The operation was successful, giving the elder Romero 14 years he wouldn’t have had.
And for those years, father and son were just that — not trainer and son, though boxing, at their Hideout Gym, remained a big part of their relationship.
“My dad has been my coach all my life,” said Romero, with his 16-year-old son Danny, better known as Danny Boy, standing close by at the car show. “Those last years I got to have my father. I got to be with my dad, and that’s what I’m doing with Danny Boy in my life.”
Few people retire from their chosen line of work at age 31, as Romero the boxer did in ’05. Little Danny struggled, drifted for a while, trying to find a way forward.
Boxing promotion, he found — not totally to his surprise — was a messy business. His last scheduled promotion was cancelled due to poor ticket sales.
Then, a few months after his father’s death in 2019, leaving the son with a yawning void in his life, Little Danny became acquainted with Ricardo Chaves, an saʴýҳ developer and entrepreneur.
Romero had managed his ring earnings responsibly but lacked the business acumen to expand his reach. With Chaves’ guidance, he was able to do so.
Chaves died in August at age 89, but his influence continues to be felt. Life is good, Little Danny said — for himself, his wife, Michelle and son Danny Boy. Danimarie, an older daughter, has made him a doting granddad.
Giving back, he said, remains a focus — never more so than in supporting organ donation.

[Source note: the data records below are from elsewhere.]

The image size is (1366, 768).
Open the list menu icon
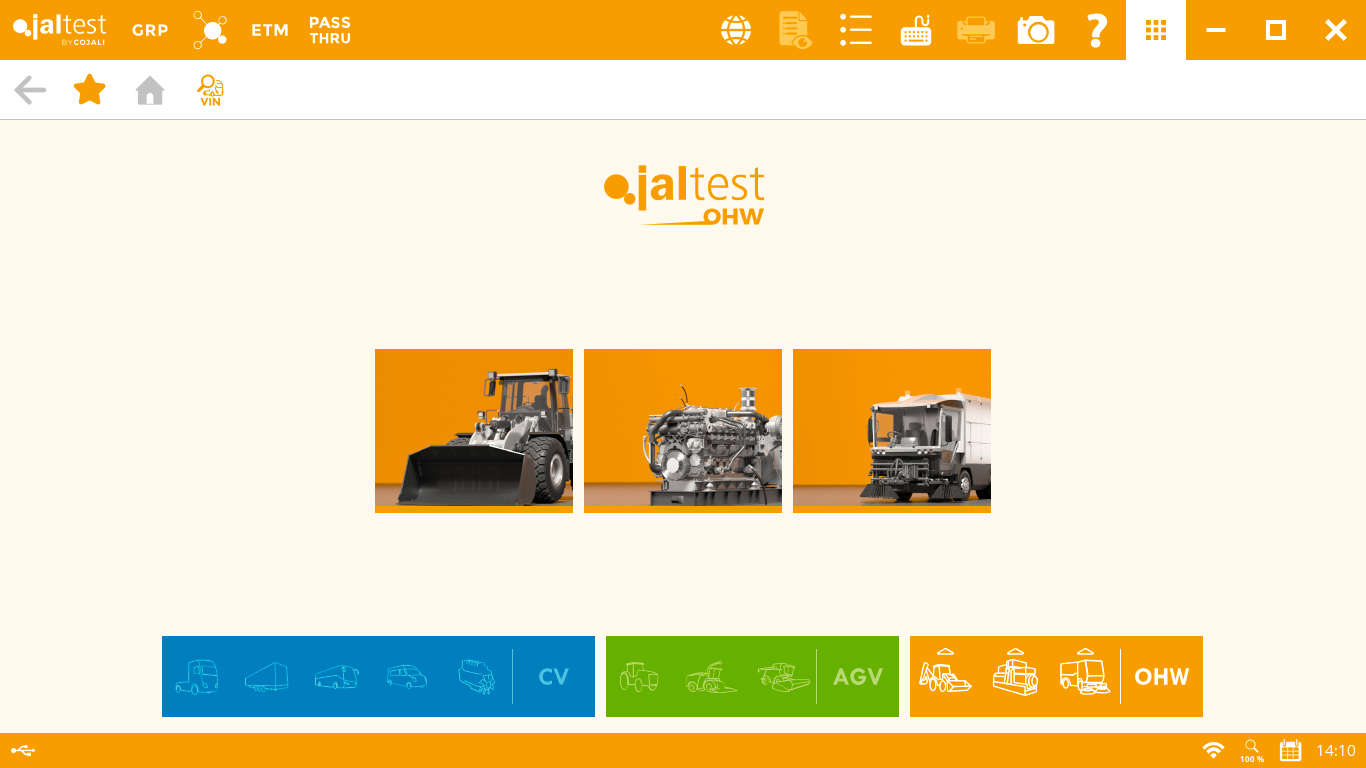[856, 30]
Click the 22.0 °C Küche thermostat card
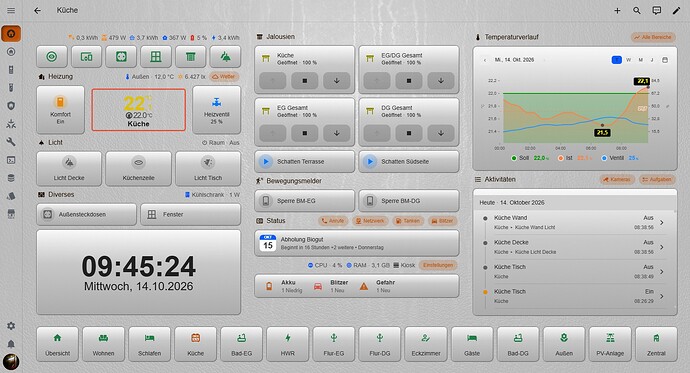The height and width of the screenshot is (373, 690). point(139,110)
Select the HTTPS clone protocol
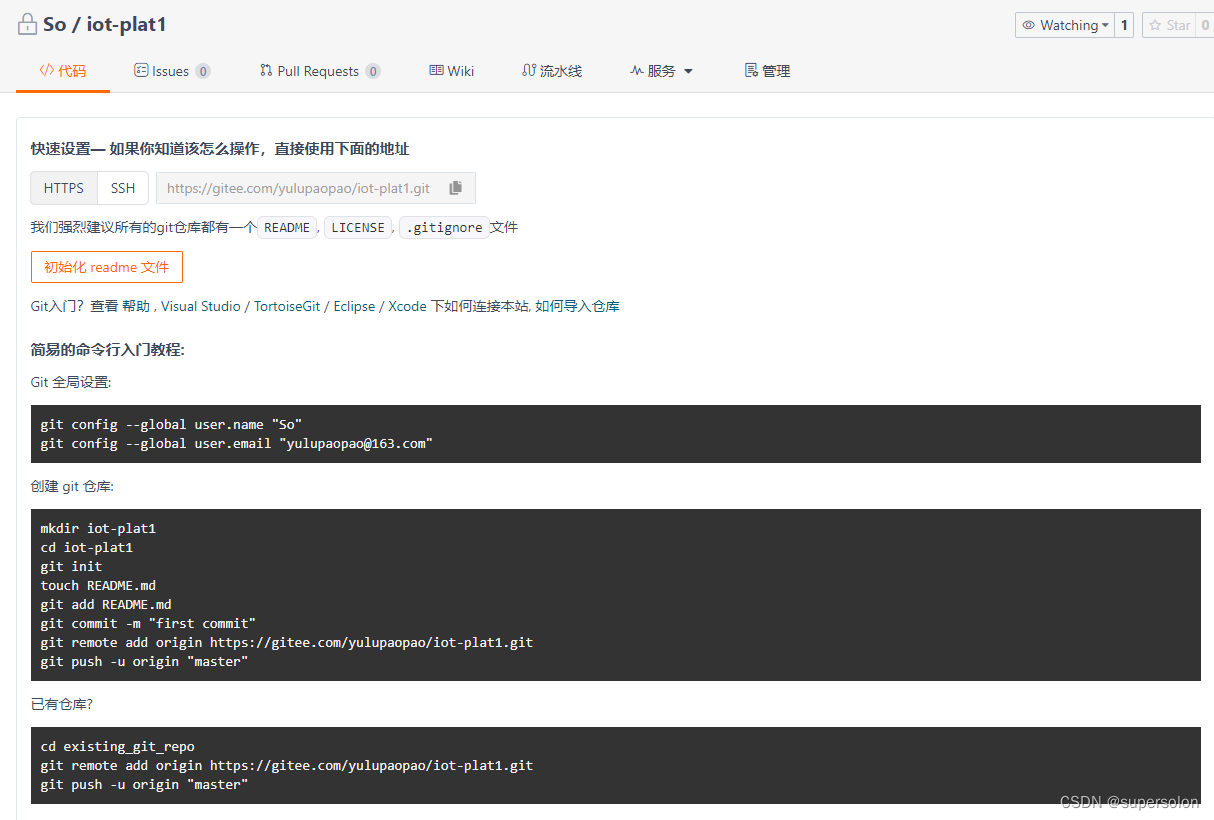The width and height of the screenshot is (1214, 820). click(x=63, y=188)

Even during his boxing career, Romero said, “It wasn’t about take, take, take, take, take. We wanted to get paid, yes and we did. We took care of our money.
“But now it’s time to give back, like we always have.”
TRANSPLANT GAMES: Registration is still open to New Mexico’s transplant recipients, living donors and family members for the 2026 Transplant Games of America, scheduled June 18-23 in Denver.
The Games offer competition in 20 events, including basketball, swimming, volleyball, bowling, golf, track and field, a 5K run, ballroom dancing, table tennnis and even Texas Hold ’Em poker.
For information, call Lucy Reyes Salazar at 505-415-0363 or Victoria Yocum at 505-506-7294.
RODRIGUEZ REMEMBERED: Mark Rodriguez, a former Santa Fe High School basketball star who later in life underwent two double lung transplants, died on March 3. He was 56.
Rodriguez participated in the 2012 and 2014 Transplant Games and was a powerful force in forming a New Mexico team for the 2026 Games after a 12-year hiatus.
Of organ donation, Rodriguez said during an interview at New Mexico Donor Services in September, “It’s about giving somebody something that we’ve already been given. Extra time to have an impact with the world, time with our families, time to show people that when it gets tough, we have to be tougher.”